____ EXTRACTED INFORMATION

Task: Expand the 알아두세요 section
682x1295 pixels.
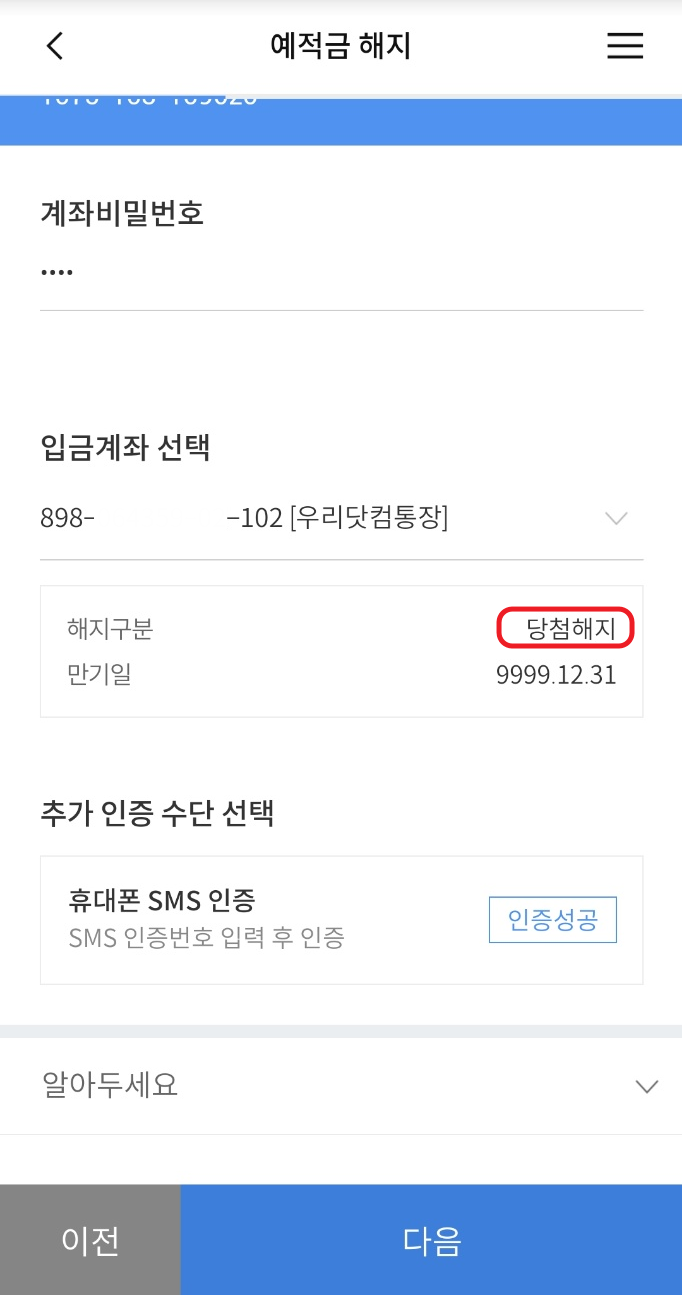Action: click(341, 1085)
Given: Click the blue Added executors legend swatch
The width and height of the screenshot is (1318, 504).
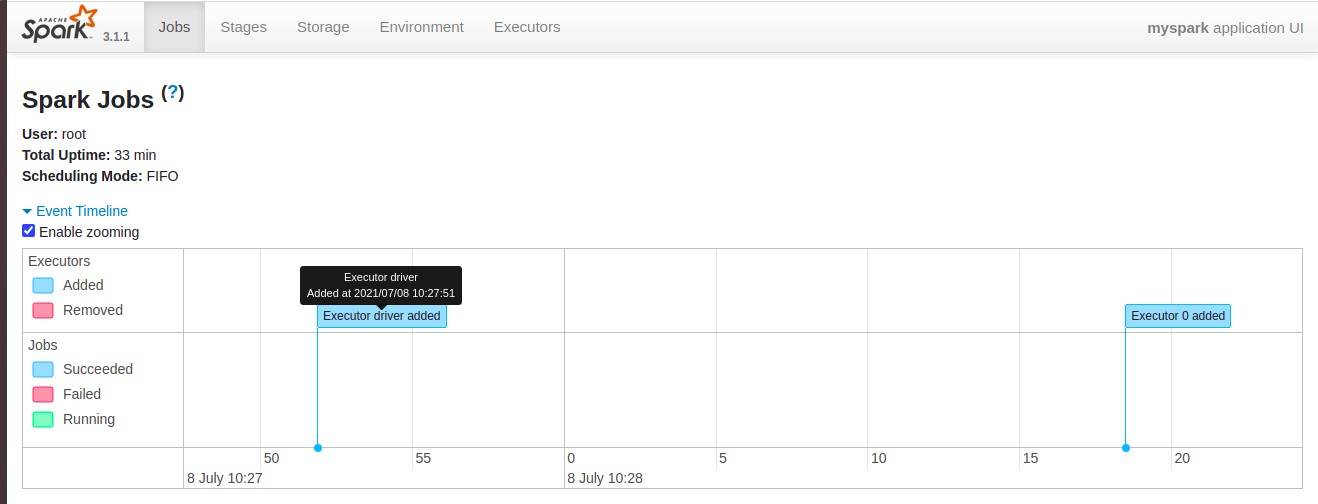Looking at the screenshot, I should coord(43,285).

________

WHAT TO WORK ON:
Each of the lines above should be transcribed exactly; no image is to be copied.

WRITTEN REPLY:
Task: Expand the 알아두세요 section
682x1295 pixels.
Action: click(341, 1085)
Given: Click the blue Added executors legend swatch
The width and height of the screenshot is (1318, 504).
Looking at the screenshot, I should coord(43,285).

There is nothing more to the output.